Objective: turn the VWCE C++ and Python examples from Lecture 5 into test-driven mini-projects. Work in your sspa-sandbox under ./<name.surname>/, keeping a lab log (lab-notebook.md) with commands, design notes, and failing/passing test outputs. Aim for repeatable suites: no network calls, small fixtures, deterministic assertions.

Exercise 1 — Setup and baseline

  1. Copy the Lecture 5 materials into ./<name.surname>/:
    cp -r /path/to/course/codes/lab05/{c++,python,vwce_2024.csv,fetch_vwce.sh} codes/lab06/<name.surname>/

  2. Verify the original programs still run on the full CSV (C++ and Python) and note current outputs in the lab log.

  3. Ensure toolchains are ready: C++17 compiler plus gtest (system package or vendored), Python 3 with pytest. Record versions: g++ --version, pytest --version.

Exercise 2 — gtest suite for the C++ code

  1. Create c++/tests/test_vwce.cpp (or similar) and wire a build: a simple CMakeLists.txt with find_package(GTest) + enable_testing() is fine, or a one-shot command like
    g++ -std=c++17 main.cpp tests/test_vwce.cpp -lgtest -lgtest_main -pthread -o test_vwce.

  2. Add unit tests for pure functions: mean, variance (including single-value/empty vectors), daily_returns (constant and increasing prices), annualized_return (zero/positive series), max_drawdown (known mini-series with expected start/end dates), and CSV error handling (load_prices throws on missing file).

  3. Add a functional/smoke test that runs the main pipeline on a tiny CSV fixture (3–5 rows) written in the test and checks the gnuplot output file has monotonically non-decreasing running peaks and matching row count.

  4. Run ctest or ./test_vwce until all cases pass; fix any bugs discovered in main.cpp rather than weakening tests. Capture failures and fixes in the notebook.

Exercise 3 — pytest suite for the Python code

  1. Under python/tests/, add conftest.py for shared fixtures (e.g., a small PricePoint list and a temporary CSV writer using tmp_path).

  2. Write unit tests mirroring the C++ coverage: loader error path, mean/variance, daily/annualized returns, drawdown tuple, and gnuplot writer (verify header + running peak monotonicity).

  3. Add a CLI smoke test: run python -m main --csv <tiny_csv> --out <tmp> via subprocess.run (capture stdout) and assert exit code 0 plus file creation.

  4. Execute pytest -q (or pytest -q python/tests) and iterate until green. Note any discrepancies with the C++ results and align behaviors if appropriate.
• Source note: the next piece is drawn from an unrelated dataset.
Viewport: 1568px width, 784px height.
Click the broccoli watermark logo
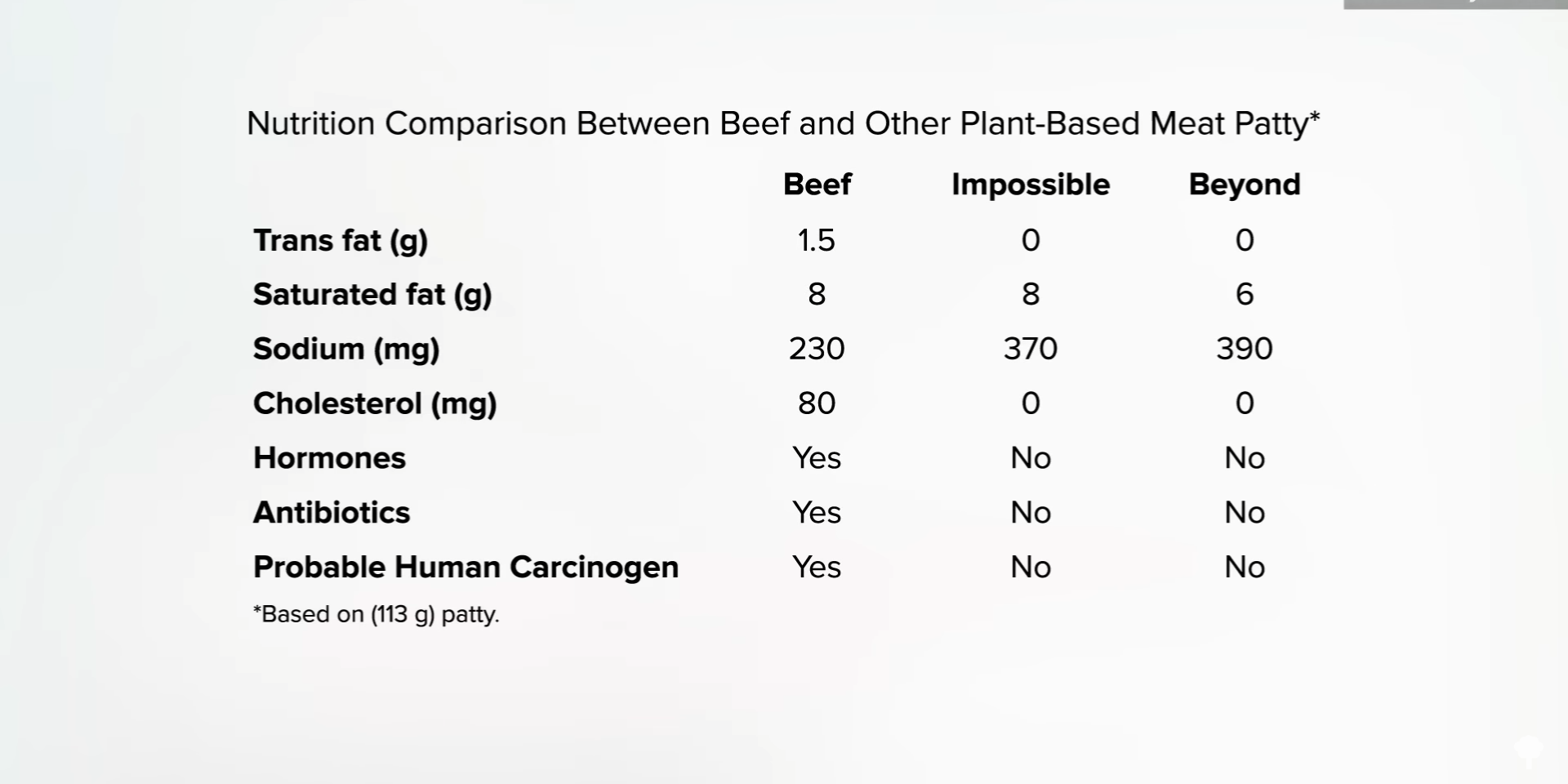tap(1528, 750)
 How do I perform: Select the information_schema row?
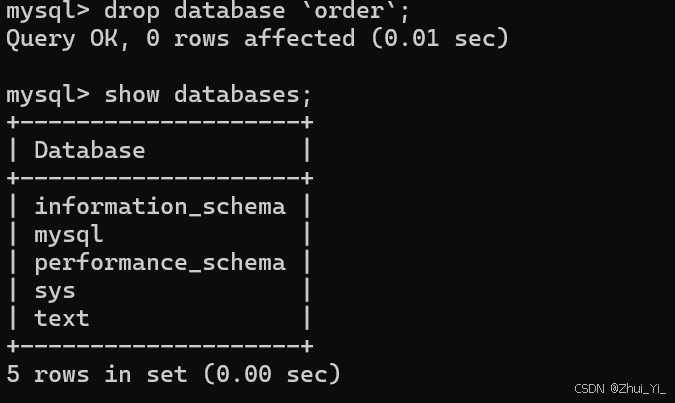[x=160, y=206]
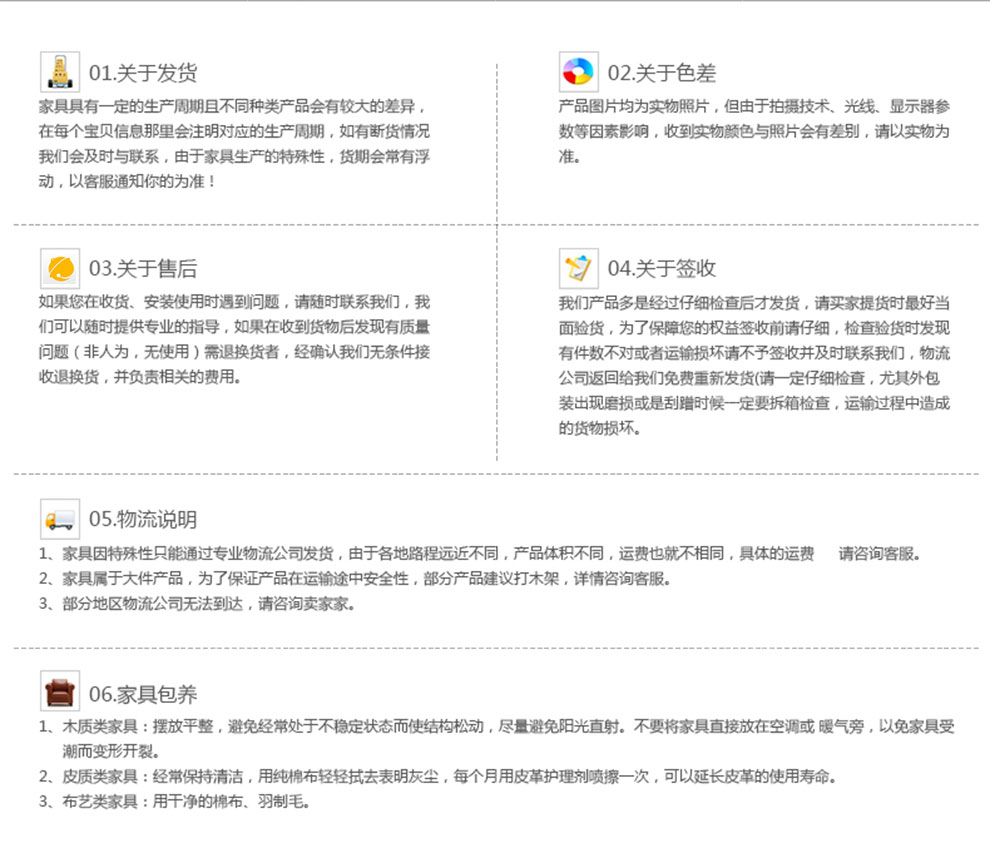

Exercise 4 — Regression guards and hygiene

  1. Add at least one regression test for a bug you fixed (mark it clearly in the test name/docstring).

  2. Keep fixtures small and checked in; avoid relying on the full 2024 CSV for fast runs. If you need floating-point comparisons, use EXPECT_NEAR/pytest.approx with justified tolerances.

  3. Optionally add ctest/pytest targets to a root Makefile or CI config in your sandbox to make running both suites a one-liner.